* _Description of the task_: Leave every picture out and give back the lines below from the first through the line that holds "Task: Click the Pause Plot button", exactly as written.

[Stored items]
/---

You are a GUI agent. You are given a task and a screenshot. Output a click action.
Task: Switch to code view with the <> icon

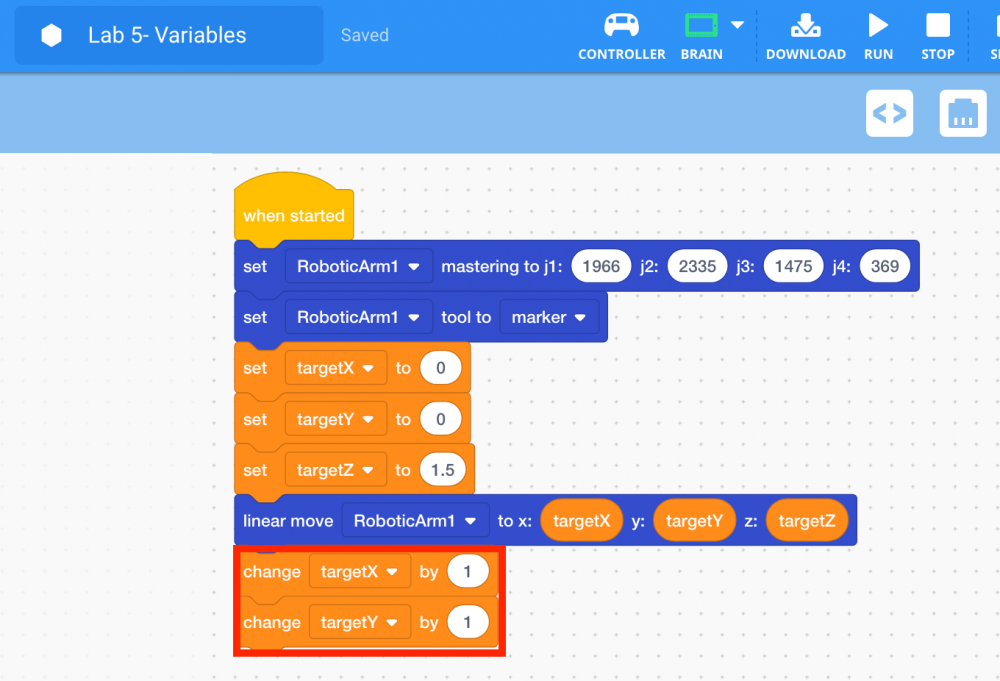point(889,113)
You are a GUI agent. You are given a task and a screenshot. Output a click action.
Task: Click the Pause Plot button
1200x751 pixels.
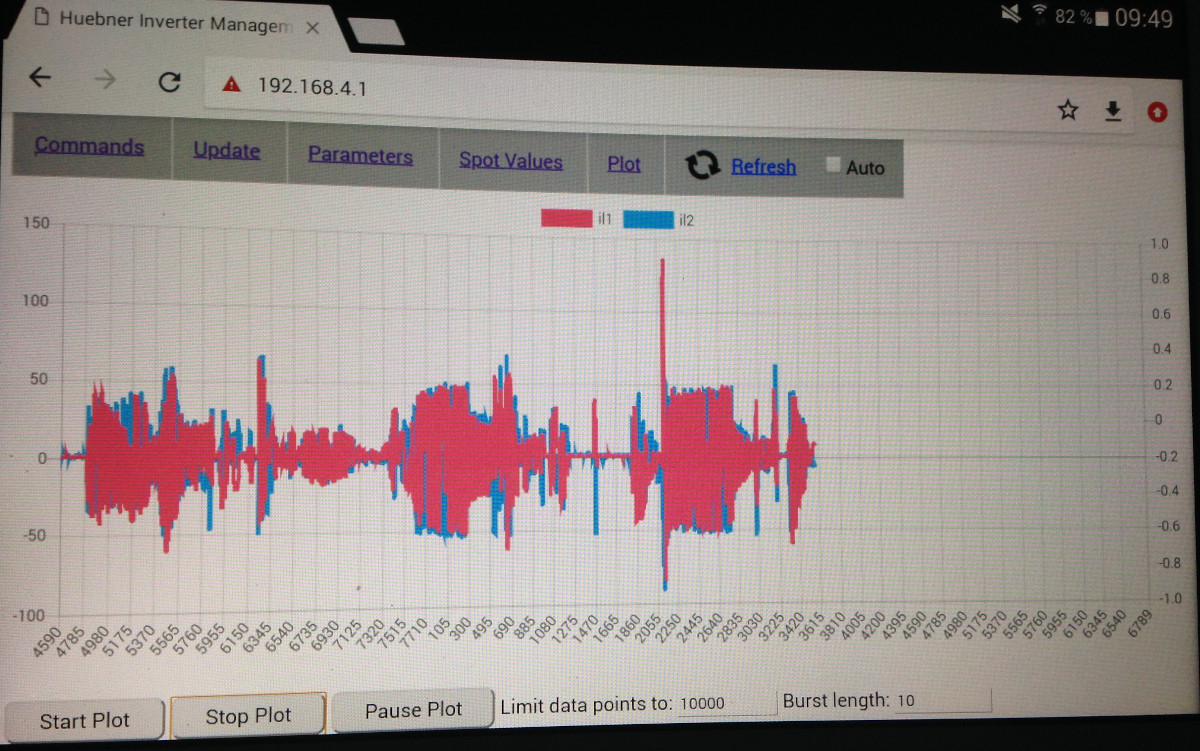point(413,710)

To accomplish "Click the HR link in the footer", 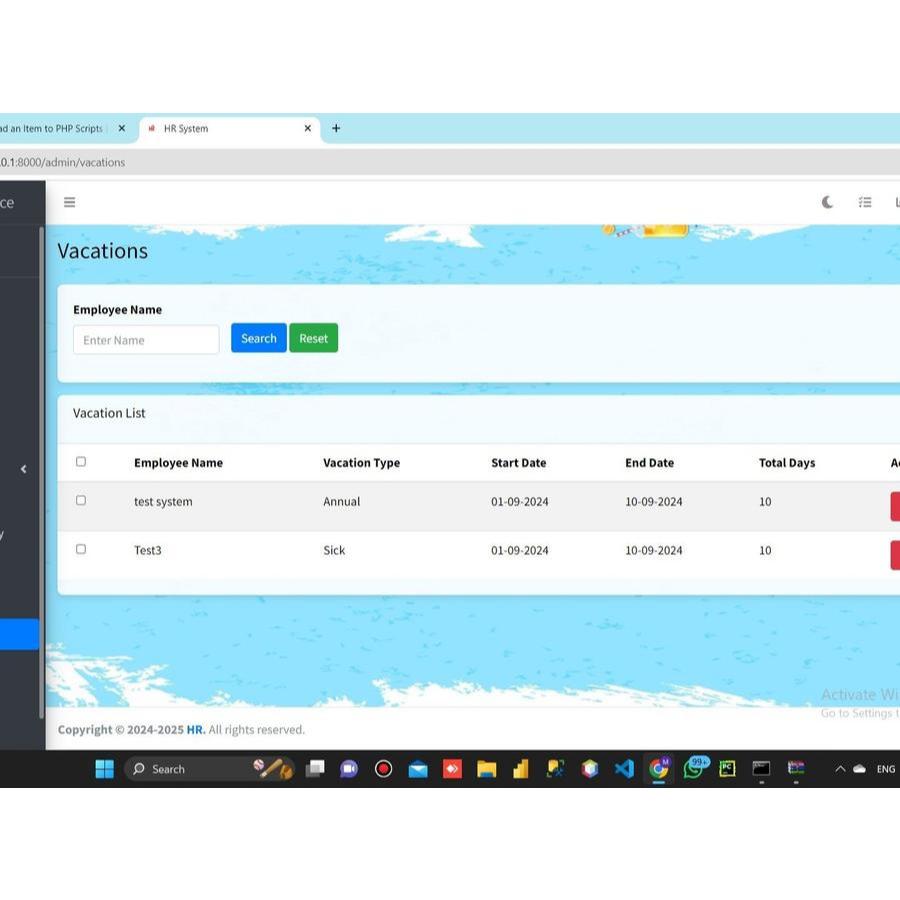I will 195,730.
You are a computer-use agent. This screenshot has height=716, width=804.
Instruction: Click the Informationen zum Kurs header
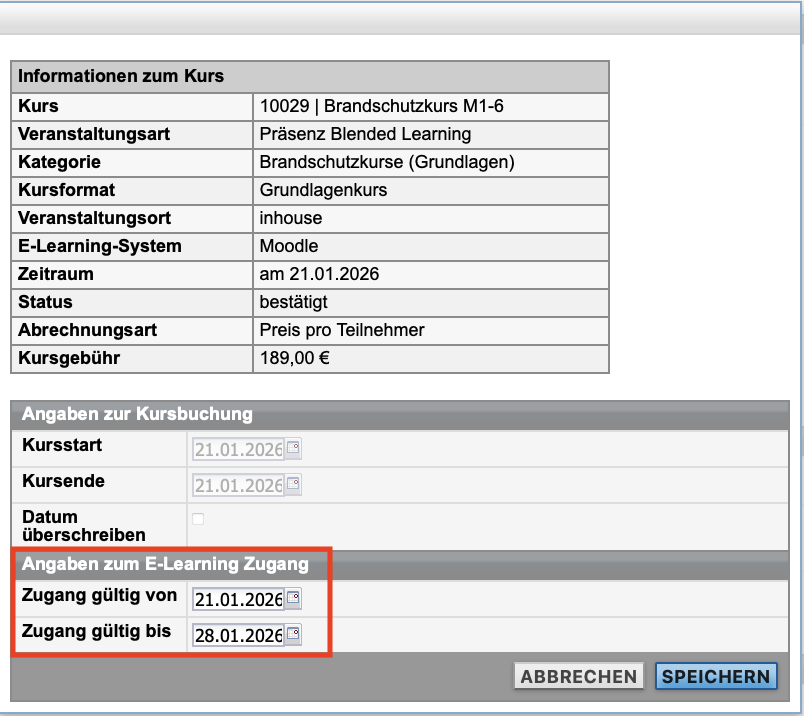[x=121, y=76]
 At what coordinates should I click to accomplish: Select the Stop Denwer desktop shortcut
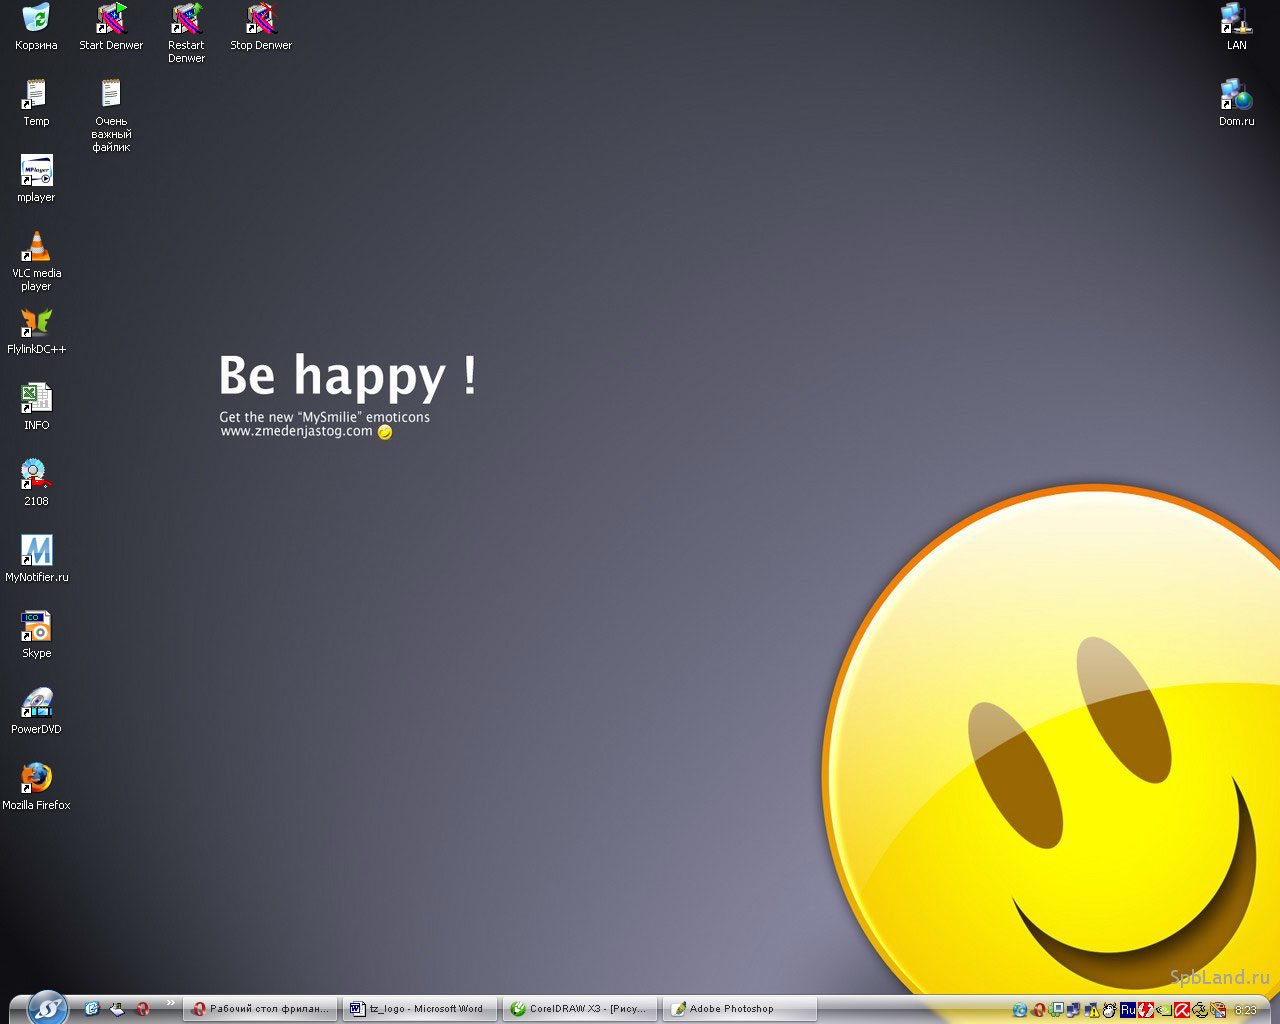[x=261, y=19]

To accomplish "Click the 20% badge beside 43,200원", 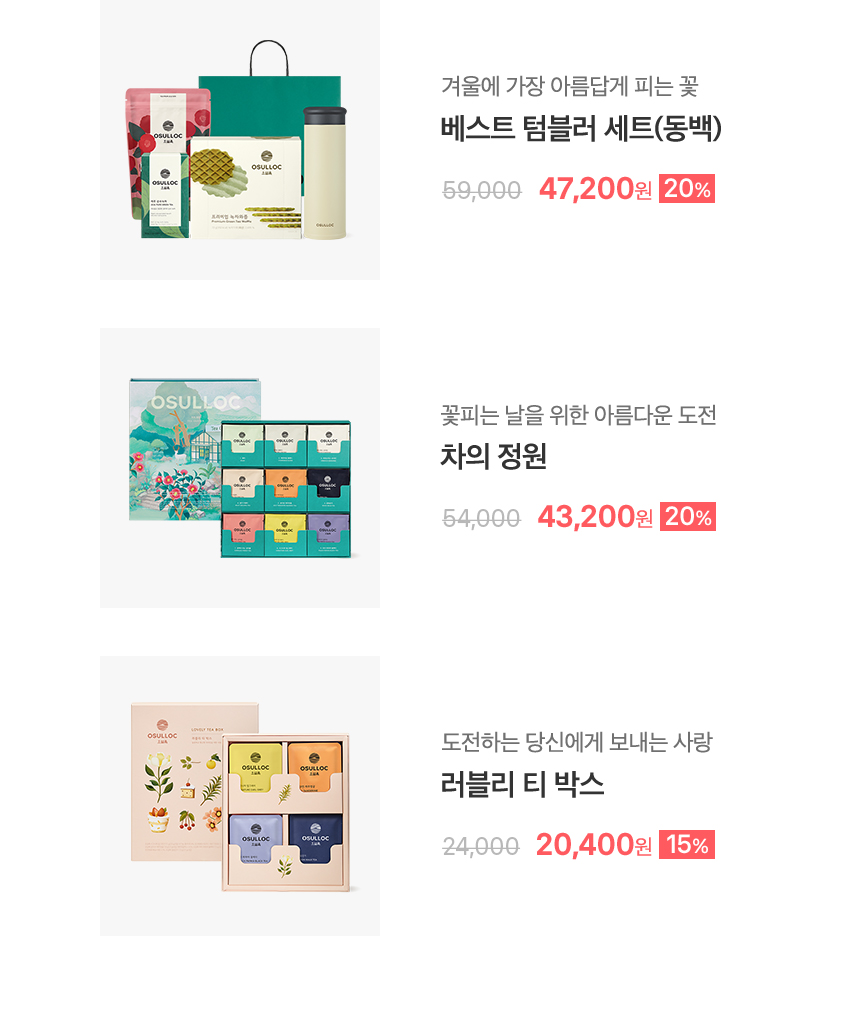I will click(x=687, y=516).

\---

* _Task result_:
You are a GUI agent. You are given a task and a screenshot. Output a click action.
Task: Switch to code view with the <> icon

point(889,113)
You are a GUI agent. You are given a task and a screenshot. Output a click action.
Task: Click the Pause Plot button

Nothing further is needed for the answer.